The notion is to have informal sessions so we can get around town, he said. `These do not replace Town Board meetings.`
The board will still convene twice a month at Town Hall in Delmar, the official meeting place for all regular meetings.
`For a whole array of reasons, official meetings have to be held in Town Hall,` said Councilman Kyle Kotary.
While board members will not be intending to hold votes at these sessions, they will adhere to New York’s open meetings law ` or `Sunshine Law` ` that states any time a quorum of a government agency is convened to discuss public business, it must be advertised and made open to the public. That way, all Town Board members will be able to attend.

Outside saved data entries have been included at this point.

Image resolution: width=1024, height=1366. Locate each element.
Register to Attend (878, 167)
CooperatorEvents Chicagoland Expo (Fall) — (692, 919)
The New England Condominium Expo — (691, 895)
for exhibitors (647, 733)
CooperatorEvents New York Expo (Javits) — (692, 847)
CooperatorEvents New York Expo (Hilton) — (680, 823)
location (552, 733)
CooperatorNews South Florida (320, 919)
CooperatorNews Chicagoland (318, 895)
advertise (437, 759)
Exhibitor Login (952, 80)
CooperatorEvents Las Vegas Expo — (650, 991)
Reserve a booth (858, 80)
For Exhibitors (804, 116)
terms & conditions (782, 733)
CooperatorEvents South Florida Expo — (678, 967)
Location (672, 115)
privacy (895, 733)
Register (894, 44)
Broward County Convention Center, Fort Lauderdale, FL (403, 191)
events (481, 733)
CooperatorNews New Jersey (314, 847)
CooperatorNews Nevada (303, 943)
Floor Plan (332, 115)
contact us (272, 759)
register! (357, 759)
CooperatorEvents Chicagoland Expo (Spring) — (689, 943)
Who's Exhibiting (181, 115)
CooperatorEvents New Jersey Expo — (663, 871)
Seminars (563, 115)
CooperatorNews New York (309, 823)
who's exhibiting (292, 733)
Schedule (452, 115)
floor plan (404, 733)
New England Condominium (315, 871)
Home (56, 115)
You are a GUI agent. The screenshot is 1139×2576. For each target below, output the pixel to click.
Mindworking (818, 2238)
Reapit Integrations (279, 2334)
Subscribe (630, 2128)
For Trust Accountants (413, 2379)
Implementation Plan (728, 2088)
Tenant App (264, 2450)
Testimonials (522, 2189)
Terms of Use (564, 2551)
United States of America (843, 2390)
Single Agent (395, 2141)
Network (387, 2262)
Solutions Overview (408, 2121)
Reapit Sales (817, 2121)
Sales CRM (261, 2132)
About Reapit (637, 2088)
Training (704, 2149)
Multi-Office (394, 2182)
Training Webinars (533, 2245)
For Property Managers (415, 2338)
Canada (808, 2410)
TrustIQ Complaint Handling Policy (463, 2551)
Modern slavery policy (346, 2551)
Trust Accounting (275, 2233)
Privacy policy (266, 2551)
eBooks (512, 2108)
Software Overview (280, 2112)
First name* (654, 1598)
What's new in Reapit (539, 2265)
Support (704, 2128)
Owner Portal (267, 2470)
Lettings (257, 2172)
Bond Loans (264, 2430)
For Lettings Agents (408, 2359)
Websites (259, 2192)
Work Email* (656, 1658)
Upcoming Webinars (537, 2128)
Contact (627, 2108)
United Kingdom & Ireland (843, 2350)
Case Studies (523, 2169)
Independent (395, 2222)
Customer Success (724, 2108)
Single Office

`We will consider these to be meetings subject to the open meetings law,` Messina said. `Therefore, we’ll put out a notice, we’ll do an agenda. There ought not to be any decisions but if there are, we’ll document them.`
Robert Freeman, executive director of the state Committee on Open Government, said as long as notice of the meeting is given and the public is invited to attend, the sessions would be legal.
`If indeed a majority is present and they are functioning as a board, the open meetings law would apply,` Freeman said. `I assume if these are public forums, they would be advertised anyways.`
Councilman Mark Hennessey expressed reservations about how the open meetings law would apply to the meetings, but indicated he was in support of having them.
`I’m actually looking forward to talking less and hearing more from the people of the community,` he said.
He also emphasized that the meetings should focus on the area the meeting is being held, and not turn into a `road show` where townwide initiatives are played up.
Kotary said the meetings could also be an opportunity to show off some of the town’s historic structures like the Cedar Hill Schoolhouse in Selkirk.
`I think these are great ideas, we’ve had these in the past,` he said.
The town in the past has inhabited various spaces outside of Town Hall for forums, generally aimed at addressing a specific issue. Kotary specifically mentioned a meeting held under former Supervisor Theresa Egan regarding the Selkirk Bypass project.
Further details on the meetings around town will be forthcoming, but there was consensus that they should be held at 7 p.m.`not 6, when the board normally meets`to allow for greater community access.
Selkirk resident Cindy Radliff, who has long been petitioning the town to extend sewer service to residential areas in her part of town, asked the board during public comment that the first meeting be held in Selkirk and include that issue.